Is the art of hugging gender-specific? And I say “art” intentionally, because some people are really good at hugging and go all-in for an entirely natural, smooth, enveloping hug, whether they are the hug-deliverer or the hug-recipient. Others among us, however, haven’t even risen to the paint-by-numbers stage in the art of hugging. When the logical time for a potential hug comes, we’re standing there, as stiff and awkward and bumbling as Richard Nixon in the famous photo with Sammy Davis, Jr. You might as well hug a telephone pole.
A recent study indicates that successful hugging may have gender-specific elements. The study focused on hugs between romantic partners and found that women who hug their partners before a stressful event, like an exam or an important presentation, experience a decrease in anxiety, reflected in a reduction in production of stress-related hormones. Men who got hugged, however, did not experience a similar reduction in those hormones.

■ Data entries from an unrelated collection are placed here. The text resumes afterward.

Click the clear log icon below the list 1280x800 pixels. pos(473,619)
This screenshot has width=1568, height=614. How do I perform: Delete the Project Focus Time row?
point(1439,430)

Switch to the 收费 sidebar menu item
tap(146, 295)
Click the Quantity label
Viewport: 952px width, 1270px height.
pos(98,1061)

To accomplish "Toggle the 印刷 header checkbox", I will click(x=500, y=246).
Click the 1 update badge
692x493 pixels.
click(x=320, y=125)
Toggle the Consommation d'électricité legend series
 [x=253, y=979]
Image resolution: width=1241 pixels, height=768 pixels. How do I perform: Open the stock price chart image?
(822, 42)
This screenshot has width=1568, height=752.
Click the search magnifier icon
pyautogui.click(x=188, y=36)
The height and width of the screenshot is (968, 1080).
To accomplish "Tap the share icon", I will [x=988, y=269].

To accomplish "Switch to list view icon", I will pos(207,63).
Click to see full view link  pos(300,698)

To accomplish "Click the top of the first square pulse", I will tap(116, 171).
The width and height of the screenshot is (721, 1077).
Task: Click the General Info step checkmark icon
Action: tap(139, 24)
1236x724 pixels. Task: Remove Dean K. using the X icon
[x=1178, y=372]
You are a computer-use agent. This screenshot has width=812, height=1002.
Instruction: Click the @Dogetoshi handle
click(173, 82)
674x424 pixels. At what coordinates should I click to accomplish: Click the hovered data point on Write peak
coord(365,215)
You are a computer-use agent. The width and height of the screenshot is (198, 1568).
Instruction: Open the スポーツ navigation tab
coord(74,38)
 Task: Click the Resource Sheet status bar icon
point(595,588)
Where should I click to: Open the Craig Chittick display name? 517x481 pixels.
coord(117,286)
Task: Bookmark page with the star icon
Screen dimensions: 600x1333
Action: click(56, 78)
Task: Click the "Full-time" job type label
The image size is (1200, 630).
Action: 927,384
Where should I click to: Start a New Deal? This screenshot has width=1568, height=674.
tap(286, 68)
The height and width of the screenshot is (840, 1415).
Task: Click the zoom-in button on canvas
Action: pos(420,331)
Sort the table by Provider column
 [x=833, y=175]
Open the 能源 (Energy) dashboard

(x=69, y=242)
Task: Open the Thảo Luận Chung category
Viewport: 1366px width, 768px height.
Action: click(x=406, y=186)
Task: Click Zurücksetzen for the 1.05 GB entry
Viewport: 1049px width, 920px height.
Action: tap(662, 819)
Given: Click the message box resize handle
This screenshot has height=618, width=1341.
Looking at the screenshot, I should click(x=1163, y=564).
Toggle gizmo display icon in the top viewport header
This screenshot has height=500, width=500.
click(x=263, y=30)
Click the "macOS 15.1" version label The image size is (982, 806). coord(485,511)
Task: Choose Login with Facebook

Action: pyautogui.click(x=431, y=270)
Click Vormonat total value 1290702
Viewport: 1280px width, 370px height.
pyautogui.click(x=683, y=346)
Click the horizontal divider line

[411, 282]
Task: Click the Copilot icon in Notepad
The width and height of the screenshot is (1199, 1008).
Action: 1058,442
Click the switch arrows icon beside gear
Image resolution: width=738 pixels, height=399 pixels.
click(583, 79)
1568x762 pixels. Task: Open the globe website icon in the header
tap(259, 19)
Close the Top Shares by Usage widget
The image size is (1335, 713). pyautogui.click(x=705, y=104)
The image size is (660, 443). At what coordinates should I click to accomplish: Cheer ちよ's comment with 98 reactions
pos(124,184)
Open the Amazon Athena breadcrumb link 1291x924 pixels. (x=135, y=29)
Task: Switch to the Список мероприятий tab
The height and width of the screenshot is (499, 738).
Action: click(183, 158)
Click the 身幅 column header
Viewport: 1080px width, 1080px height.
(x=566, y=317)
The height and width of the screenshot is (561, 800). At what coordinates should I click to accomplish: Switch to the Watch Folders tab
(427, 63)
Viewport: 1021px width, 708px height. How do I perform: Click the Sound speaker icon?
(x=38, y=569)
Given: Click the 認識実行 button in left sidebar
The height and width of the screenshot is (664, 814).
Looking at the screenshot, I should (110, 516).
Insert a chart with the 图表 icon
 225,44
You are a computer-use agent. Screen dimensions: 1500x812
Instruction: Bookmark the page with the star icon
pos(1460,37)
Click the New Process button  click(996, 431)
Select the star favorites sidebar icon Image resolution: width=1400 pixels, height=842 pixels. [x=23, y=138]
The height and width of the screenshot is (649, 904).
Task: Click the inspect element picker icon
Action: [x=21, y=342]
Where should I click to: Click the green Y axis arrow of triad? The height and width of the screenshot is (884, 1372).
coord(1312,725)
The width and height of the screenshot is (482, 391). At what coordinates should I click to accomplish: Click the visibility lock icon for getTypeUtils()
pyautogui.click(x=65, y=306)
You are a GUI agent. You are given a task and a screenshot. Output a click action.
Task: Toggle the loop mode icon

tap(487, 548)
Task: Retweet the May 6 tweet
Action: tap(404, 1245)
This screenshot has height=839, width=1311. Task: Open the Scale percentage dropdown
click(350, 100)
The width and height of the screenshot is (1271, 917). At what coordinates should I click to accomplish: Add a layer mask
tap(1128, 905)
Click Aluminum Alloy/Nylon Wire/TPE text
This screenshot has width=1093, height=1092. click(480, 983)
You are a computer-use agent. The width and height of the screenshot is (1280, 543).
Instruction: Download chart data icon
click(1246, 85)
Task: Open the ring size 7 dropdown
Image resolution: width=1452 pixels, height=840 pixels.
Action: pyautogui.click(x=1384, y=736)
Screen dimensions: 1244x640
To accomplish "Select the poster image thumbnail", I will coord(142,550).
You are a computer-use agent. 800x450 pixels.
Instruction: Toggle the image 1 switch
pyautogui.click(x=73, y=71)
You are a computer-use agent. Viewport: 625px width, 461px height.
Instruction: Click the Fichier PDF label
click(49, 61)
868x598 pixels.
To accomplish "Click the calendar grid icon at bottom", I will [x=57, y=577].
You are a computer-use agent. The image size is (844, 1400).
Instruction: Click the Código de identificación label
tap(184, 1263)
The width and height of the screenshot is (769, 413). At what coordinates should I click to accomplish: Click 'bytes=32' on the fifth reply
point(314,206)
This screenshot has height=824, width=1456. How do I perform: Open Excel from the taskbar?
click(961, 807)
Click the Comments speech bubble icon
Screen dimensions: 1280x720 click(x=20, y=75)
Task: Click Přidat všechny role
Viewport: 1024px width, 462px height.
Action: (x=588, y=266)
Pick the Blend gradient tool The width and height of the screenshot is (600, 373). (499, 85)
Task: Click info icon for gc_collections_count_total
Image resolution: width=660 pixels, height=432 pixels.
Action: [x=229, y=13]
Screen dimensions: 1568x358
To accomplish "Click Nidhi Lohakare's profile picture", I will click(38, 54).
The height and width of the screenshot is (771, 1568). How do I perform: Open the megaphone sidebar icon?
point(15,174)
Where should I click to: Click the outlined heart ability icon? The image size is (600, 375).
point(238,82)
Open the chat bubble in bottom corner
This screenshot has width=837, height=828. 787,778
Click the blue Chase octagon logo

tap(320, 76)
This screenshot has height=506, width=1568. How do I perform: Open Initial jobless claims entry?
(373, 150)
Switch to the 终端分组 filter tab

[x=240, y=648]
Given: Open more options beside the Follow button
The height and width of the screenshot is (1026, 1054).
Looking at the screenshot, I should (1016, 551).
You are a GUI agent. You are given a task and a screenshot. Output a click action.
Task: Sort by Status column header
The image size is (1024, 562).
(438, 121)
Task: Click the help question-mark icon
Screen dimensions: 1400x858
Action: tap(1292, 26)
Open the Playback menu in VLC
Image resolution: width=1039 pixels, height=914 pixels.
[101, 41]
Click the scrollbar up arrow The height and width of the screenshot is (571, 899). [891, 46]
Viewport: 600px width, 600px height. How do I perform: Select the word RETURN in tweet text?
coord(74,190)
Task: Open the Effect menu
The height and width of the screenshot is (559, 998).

I’m wondering if that’s because the guys in the study were experiencing a deep sense of dread about whether they were correctly participating in the hug, or totally botching it in a Nixonian way.
The researchers in this particular study conclude that more research is needed to fully assess the reactions to hugs, including analyzing the effect of hugs between platonic friends and whether a brief hug has the same stress-reducing impact as a prolonged hug. Either way, it looks like more hugging may lie ahead. The hugging-challenged among us should brace ourselves–which we would probably do anyway.